A Polícia Federal analisa a possibilidade de Fábio Luís Lula da Silva, conhecido como Lulinha, ter atuado como sócio oculto do empresário Antônio Carlos Camilo Antunes, o Careca do INSS, em negócios ligados ao governo. A suspeita aponta que a relação teria sido intermediada pela empresária Roberta Luchsinger, amiga próxima do filho do presidente.
De acordo com documentos enviados ao Supremo Tribunal Federal, um ex-funcionário de Antunes relatou que o lobista mencionava Lulinha como sócio em projetos e falava no envio de cerca de 25 milhões, sem especificar a moeda, além de pagamentos mensais de aproximadamente R$ 300 mil, tratados como "mesada". Mensagens apreendidas também citam a expressão "o filho do rapaz" em referência a transferências de valores.
A PF identifica Roberta Luchsinger como elo entre os dois.
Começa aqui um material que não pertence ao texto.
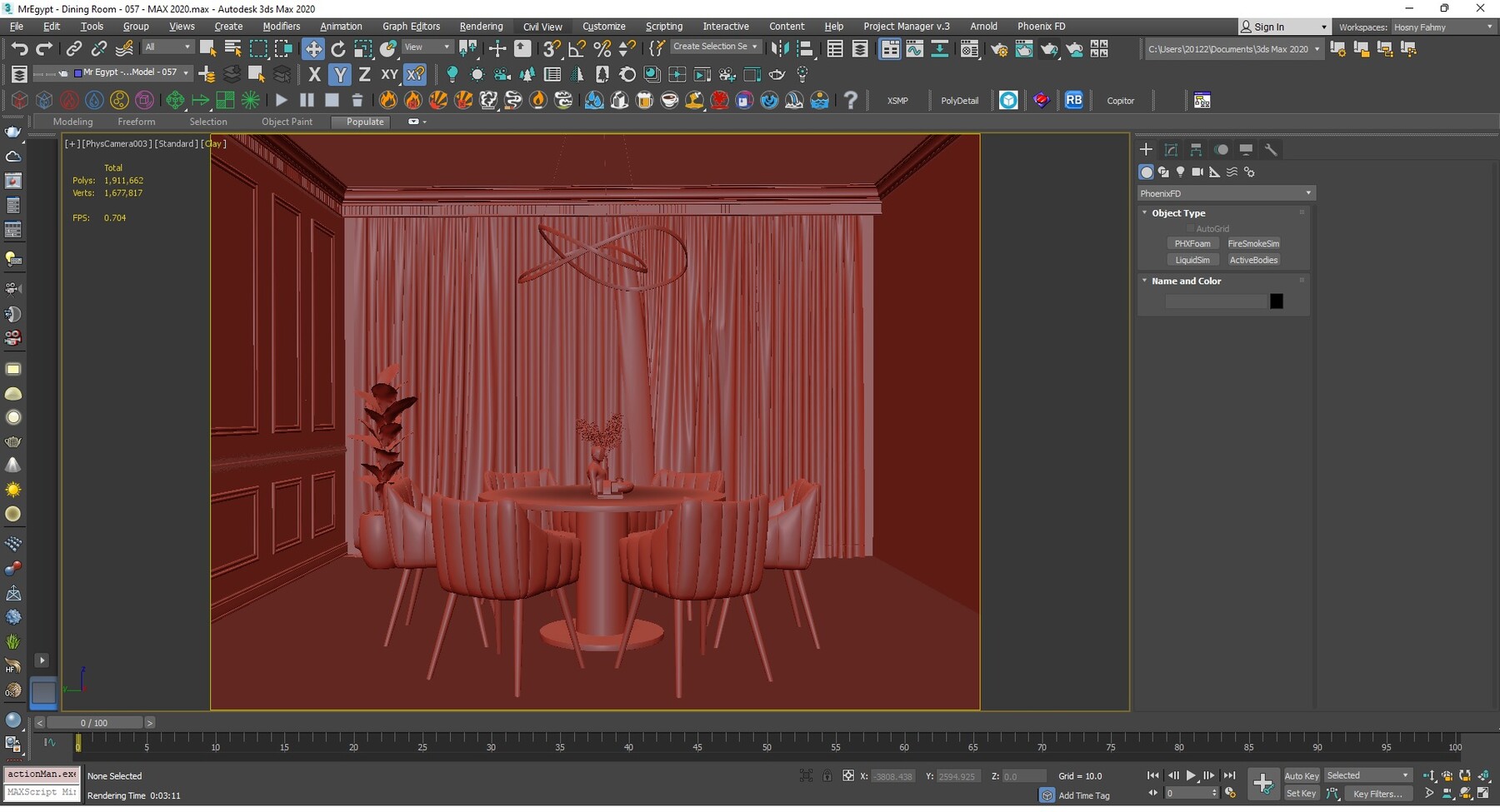
Task: Open the Lights category in the Create panel
Action: click(x=1180, y=172)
Ela teria recebido repasses de empresas ligadas a Antunes e, segundo os investigadores, desempenhado papel relevante na movimentação de recursos e na gestão de estruturas usadas para disfarçar a origem do dinheiro. A empresária já foi alvo de busca e apreensão na Operação Sem Desconto, que apura desvios bilionários no INSS.
As investigações incluem suspeitas de tráfico de influência e possíveis tentativas de ocultar patrimônio. Lulinha teve os sigilos bancário e fiscal quebrados, e sua defesa nega qualquer irregularidade, afirmando que suas fontes de renda são legais e legítimas. Antunes está preso desde 2025.